Autre cause métabolique, la stéatose hépatique, qui se caractérise par un stockage progressif de graisses dans le foie du fait d’un excès d’apports énergétiques alimentaires, lequel provoque la dégénérescence des hépatocytes et conduit à une altération de son intégrité et de son fonctionnement, avec des conséquences sur la fonction reproductrice. En élevage, le dosage du cholestérol et des transaminases (ASAT) est intéressant pour anticiper la survenue de la stéatose et, ainsi, conseiller des modifications nutritionnelles et l’emploi de protecteurs hépatiques (voir le diagramme de suivi biochimique du cholestérol).
Les traitements et la prévention
Pour les maladies infectieuses, les traitements choisis seront fonction du diagnostic étiologique : des antibiotiques en cas d’infection bactérienne, mais en faisant attention à certains délais de retrait qui imposent d’écarter de la consommation les œufs pondus pendant une période définie après le traitement ; des stimulants immunitaires en cas d’infection virale ; des compléments nutritionnels dans tous les cas.
Comme toujours dans le cadre des maladies infectieuses, la biosécurité joue un rôle clé dans leur maîtrise : hygiène des intervenants, respect des barrières sanitaires, nettoyage et désinfection des locaux, potabilisation de l’eau de boisson.

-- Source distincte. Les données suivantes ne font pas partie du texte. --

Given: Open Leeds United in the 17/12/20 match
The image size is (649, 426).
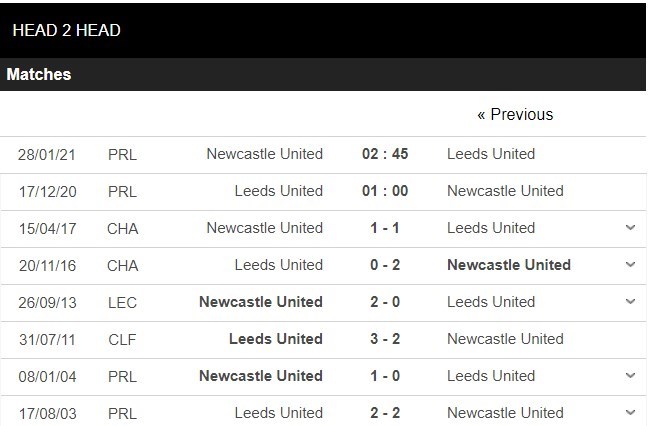Looking at the screenshot, I should 279,191.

La vaccination est indispensable dans de nombreux cas, afin de maîtriser ces maladies. Elle s’effectue en nébulisation (bronchite infectieuse, colibacillose), en goutte dans l’œil (mycoplasmose) ou en injection (EDS). Il n’existe généralement pas de conditionnements adaptés aux petits élevages mais les tarifs restent habituellement accessibles. Le choix des vaccinations sera inscrit dans le protocole de soins du bilan sanitaire d’élevage (BSE) en fonction de l’historique et des diagnostics obtenus sur l’élevage.
Pour les maladies métaboliques, c’est principalement l’alimentation qui fera à la fois office de traitement et de prévention : apports minéraux (calcium) et vitaminiques (vitamine D) adaptés pour traiter et prévenir l’hypocalcémie ; apports énergétiques maîtrisés et hépatoprotecteurs dans le traitement et la prévention de la stéatose hépatique. À noter que des mesures zootechniques (température, ventilation, distribution de l’aliment) sont également souvent nécessaires pour accompagner ces mesures diététiques.

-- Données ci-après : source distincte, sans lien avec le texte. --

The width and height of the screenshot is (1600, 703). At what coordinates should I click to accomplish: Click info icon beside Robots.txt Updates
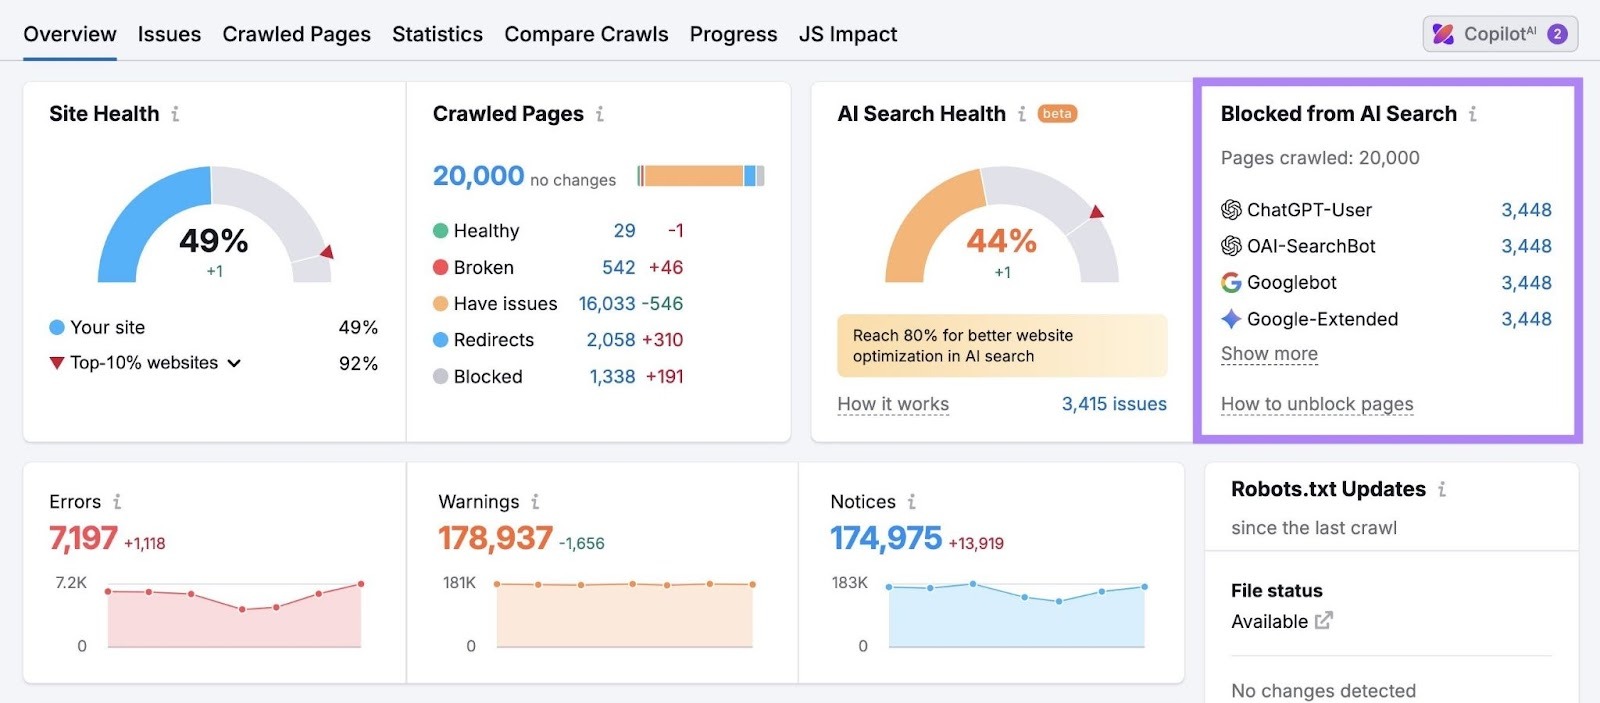tap(1442, 489)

Le mal de ponte ou rétention d’œuf
Il s’agit d’une autre manifestation des troubles de la ponte chez la poule, mais dont la gestion sera individuelle. L’œuf reste coincé dans le salpinx ou le cloaque. Il existe des causes anatomiques (œuf trop gros), métaboliques (hypocalcémie) ou infectieuses (salpingite). La stabilisation de l’état général est primordiale avant toute intervention. Le diagnostic étiologique déterminera la marche à suivre : injection de calcium, bains de siège, taxis et extraction sous anesthésie générale, chirurgie (salpingotomie ou salpingectomie), couverture antibiotique.